§ **Supplied information**:
╭──

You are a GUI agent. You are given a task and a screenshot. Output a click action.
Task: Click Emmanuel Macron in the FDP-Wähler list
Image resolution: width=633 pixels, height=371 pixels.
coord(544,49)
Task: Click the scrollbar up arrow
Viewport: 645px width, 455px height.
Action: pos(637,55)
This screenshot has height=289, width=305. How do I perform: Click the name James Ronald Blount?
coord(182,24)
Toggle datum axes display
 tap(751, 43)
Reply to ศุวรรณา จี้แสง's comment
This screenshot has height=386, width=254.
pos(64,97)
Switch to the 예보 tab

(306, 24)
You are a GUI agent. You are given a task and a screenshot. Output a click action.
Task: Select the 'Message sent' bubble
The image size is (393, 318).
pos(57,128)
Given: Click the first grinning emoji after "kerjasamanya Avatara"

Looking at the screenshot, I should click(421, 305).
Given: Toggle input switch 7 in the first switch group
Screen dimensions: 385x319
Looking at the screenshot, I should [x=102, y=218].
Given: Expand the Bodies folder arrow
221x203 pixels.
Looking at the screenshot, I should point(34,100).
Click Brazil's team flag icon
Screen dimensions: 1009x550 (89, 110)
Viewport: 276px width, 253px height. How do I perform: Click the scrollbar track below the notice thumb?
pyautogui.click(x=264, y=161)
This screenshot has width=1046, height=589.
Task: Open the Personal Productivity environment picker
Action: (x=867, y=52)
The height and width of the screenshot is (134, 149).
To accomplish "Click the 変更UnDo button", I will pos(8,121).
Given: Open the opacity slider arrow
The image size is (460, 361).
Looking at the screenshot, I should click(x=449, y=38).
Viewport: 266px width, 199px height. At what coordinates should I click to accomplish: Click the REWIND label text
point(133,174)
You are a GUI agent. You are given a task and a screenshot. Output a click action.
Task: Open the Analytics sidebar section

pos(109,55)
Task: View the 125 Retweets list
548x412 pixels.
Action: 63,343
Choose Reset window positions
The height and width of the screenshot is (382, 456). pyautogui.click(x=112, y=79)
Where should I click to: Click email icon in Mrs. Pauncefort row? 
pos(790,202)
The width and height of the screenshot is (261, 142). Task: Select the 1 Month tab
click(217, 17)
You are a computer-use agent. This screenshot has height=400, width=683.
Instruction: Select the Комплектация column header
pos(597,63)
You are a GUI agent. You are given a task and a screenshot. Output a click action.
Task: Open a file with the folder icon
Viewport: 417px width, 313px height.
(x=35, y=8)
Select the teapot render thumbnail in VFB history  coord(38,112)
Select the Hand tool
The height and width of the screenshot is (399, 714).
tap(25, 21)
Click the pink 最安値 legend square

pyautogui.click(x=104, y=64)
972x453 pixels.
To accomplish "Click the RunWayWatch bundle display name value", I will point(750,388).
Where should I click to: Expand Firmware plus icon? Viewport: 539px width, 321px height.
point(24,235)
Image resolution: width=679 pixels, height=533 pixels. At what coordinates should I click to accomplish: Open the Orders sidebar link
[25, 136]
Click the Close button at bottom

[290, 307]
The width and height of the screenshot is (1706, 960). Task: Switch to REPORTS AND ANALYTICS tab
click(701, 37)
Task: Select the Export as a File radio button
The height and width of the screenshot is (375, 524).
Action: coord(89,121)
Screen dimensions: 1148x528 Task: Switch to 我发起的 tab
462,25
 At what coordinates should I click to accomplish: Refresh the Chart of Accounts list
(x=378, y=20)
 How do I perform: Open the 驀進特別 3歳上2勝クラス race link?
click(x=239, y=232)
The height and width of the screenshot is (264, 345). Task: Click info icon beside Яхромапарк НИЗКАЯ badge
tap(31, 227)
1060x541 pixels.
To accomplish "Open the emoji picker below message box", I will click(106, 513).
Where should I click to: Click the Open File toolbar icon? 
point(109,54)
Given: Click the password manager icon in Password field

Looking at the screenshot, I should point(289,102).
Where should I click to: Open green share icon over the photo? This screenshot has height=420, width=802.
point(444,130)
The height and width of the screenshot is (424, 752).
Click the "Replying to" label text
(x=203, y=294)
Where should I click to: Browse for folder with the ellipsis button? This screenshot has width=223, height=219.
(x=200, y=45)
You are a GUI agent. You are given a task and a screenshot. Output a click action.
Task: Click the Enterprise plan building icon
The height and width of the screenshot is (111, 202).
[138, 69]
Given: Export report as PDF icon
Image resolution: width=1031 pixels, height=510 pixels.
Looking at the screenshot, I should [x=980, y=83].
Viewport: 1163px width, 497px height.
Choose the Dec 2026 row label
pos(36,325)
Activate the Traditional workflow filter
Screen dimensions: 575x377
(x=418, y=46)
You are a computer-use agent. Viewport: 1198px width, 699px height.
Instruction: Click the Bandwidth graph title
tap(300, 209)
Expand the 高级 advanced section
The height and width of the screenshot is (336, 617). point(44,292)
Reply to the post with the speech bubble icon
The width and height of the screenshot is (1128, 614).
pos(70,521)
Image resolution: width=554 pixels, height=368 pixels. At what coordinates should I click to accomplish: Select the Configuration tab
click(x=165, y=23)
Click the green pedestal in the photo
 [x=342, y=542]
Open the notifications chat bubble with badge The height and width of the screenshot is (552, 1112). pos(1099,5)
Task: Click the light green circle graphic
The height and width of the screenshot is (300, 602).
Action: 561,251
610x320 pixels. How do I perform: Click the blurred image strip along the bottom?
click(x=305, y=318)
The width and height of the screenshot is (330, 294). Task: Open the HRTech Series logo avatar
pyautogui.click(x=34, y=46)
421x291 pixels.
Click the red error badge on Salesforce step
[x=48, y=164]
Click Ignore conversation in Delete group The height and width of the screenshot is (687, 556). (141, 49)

╰──

§ **How to complete this task**:
The records above are to be restated word for word, in full.

§ **Exercise result**:
You are a GUI agent. You are given a task and a screenshot. Output a click action.
Task: Click Emmanuel Macron in the FDP-Wähler list
Image resolution: width=633 pixels, height=371 pixels.
coord(544,49)
Task: Click the scrollbar up arrow
Viewport: 645px width, 455px height.
Action: pos(637,55)
This screenshot has height=289, width=305. How do I perform: Click the name James Ronald Blount?
coord(182,24)
Toggle datum axes display
 tap(751, 43)
Reply to ศุวรรณา จี้แสง's comment
This screenshot has height=386, width=254.
pos(64,97)
Switch to the 예보 tab

(306, 24)
You are a GUI agent. You are given a task and a screenshot. Output a click action.
Task: Select the 'Message sent' bubble
The image size is (393, 318).
pos(57,128)
Given: Click the first grinning emoji after "kerjasamanya Avatara"

Looking at the screenshot, I should click(421, 305).
Given: Toggle input switch 7 in the first switch group
Screen dimensions: 385x319
Looking at the screenshot, I should [x=102, y=218].
Given: Expand the Bodies folder arrow
221x203 pixels.
Looking at the screenshot, I should point(34,100).
Click Brazil's team flag icon
Screen dimensions: 1009x550 (89, 110)
Viewport: 276px width, 253px height. How do I perform: Click the scrollbar track below the notice thumb?
pyautogui.click(x=264, y=161)
This screenshot has width=1046, height=589.
Task: Open the Personal Productivity environment picker
Action: (x=867, y=52)
The height and width of the screenshot is (134, 149).
To accomplish "Click the 変更UnDo button", I will pos(8,121).
Given: Open the opacity slider arrow
The image size is (460, 361).
Looking at the screenshot, I should click(x=449, y=38).
Viewport: 266px width, 199px height. At what coordinates should I click to accomplish: Click the REWIND label text
point(133,174)
You are a GUI agent. You are given a task and a screenshot. Output a click action.
Task: Open the Analytics sidebar section

pos(109,55)
Task: View the 125 Retweets list
548x412 pixels.
Action: 63,343
Choose Reset window positions
The height and width of the screenshot is (382, 456). pyautogui.click(x=112, y=79)
Where should I click to: Click email icon in Mrs. Pauncefort row? 
pos(790,202)
The width and height of the screenshot is (261, 142). Task: Select the 1 Month tab
click(217, 17)
You are a computer-use agent. This screenshot has height=400, width=683.
Instruction: Select the Комплектация column header
pos(597,63)
You are a GUI agent. You are given a task and a screenshot. Output a click action.
Task: Open a file with the folder icon
Viewport: 417px width, 313px height.
(x=35, y=8)
Select the teapot render thumbnail in VFB history  coord(38,112)
Select the Hand tool
The height and width of the screenshot is (399, 714).
tap(25, 21)
Click the pink 最安値 legend square

pyautogui.click(x=104, y=64)
972x453 pixels.
To accomplish "Click the RunWayWatch bundle display name value", I will point(750,388).
Where should I click to: Expand Firmware plus icon? Viewport: 539px width, 321px height.
point(24,235)
Image resolution: width=679 pixels, height=533 pixels. At what coordinates should I click to accomplish: Open the Orders sidebar link
[25, 136]
Click the Close button at bottom

[290, 307]
The width and height of the screenshot is (1706, 960). Task: Switch to REPORTS AND ANALYTICS tab
click(701, 37)
Task: Select the Export as a File radio button
The height and width of the screenshot is (375, 524).
Action: coord(89,121)
Screen dimensions: 1148x528 Task: Switch to 我发起的 tab
462,25
 At what coordinates should I click to accomplish: Refresh the Chart of Accounts list
(x=378, y=20)
 How do I perform: Open the 驀進特別 3歳上2勝クラス race link?
click(x=239, y=232)
The height and width of the screenshot is (264, 345). Task: Click info icon beside Яхромапарк НИЗКАЯ badge
tap(31, 227)
1060x541 pixels.
To accomplish "Open the emoji picker below message box", I will click(106, 513).
Where should I click to: Click the Open File toolbar icon? 
point(109,54)
Given: Click the password manager icon in Password field

Looking at the screenshot, I should point(289,102).
Where should I click to: Open green share icon over the photo? This screenshot has height=420, width=802.
point(444,130)
The height and width of the screenshot is (424, 752).
Click the "Replying to" label text
(x=203, y=294)
Where should I click to: Browse for folder with the ellipsis button? This screenshot has width=223, height=219.
(x=200, y=45)
You are a GUI agent. You are given a task and a screenshot. Output a click action.
Task: Click the Enterprise plan building icon
The height and width of the screenshot is (111, 202).
[138, 69]
Given: Export report as PDF icon
Image resolution: width=1031 pixels, height=510 pixels.
Looking at the screenshot, I should [x=980, y=83].
Viewport: 1163px width, 497px height.
Choose the Dec 2026 row label
pos(36,325)
Activate the Traditional workflow filter
Screen dimensions: 575x377
(x=418, y=46)
You are a computer-use agent. Viewport: 1198px width, 699px height.
Instruction: Click the Bandwidth graph title
tap(300, 209)
Expand the 高级 advanced section
The height and width of the screenshot is (336, 617). point(44,292)
Reply to the post with the speech bubble icon
The width and height of the screenshot is (1128, 614).
pos(70,521)
Image resolution: width=554 pixels, height=368 pixels. At what coordinates should I click to accomplish: Select the Configuration tab
click(x=165, y=23)
Click the green pedestal in the photo
 [x=342, y=542]
Open the notifications chat bubble with badge The height and width of the screenshot is (552, 1112). pos(1099,5)
Task: Click the light green circle graphic
The height and width of the screenshot is (300, 602).
Action: 561,251
610x320 pixels. How do I perform: Click the blurred image strip along the bottom?
click(x=305, y=318)
The width and height of the screenshot is (330, 294). Task: Open the HRTech Series logo avatar
pyautogui.click(x=34, y=46)
421x291 pixels.
Click the red error badge on Salesforce step
[x=48, y=164]
Click Ignore conversation in Delete group The height and width of the screenshot is (687, 556). (141, 49)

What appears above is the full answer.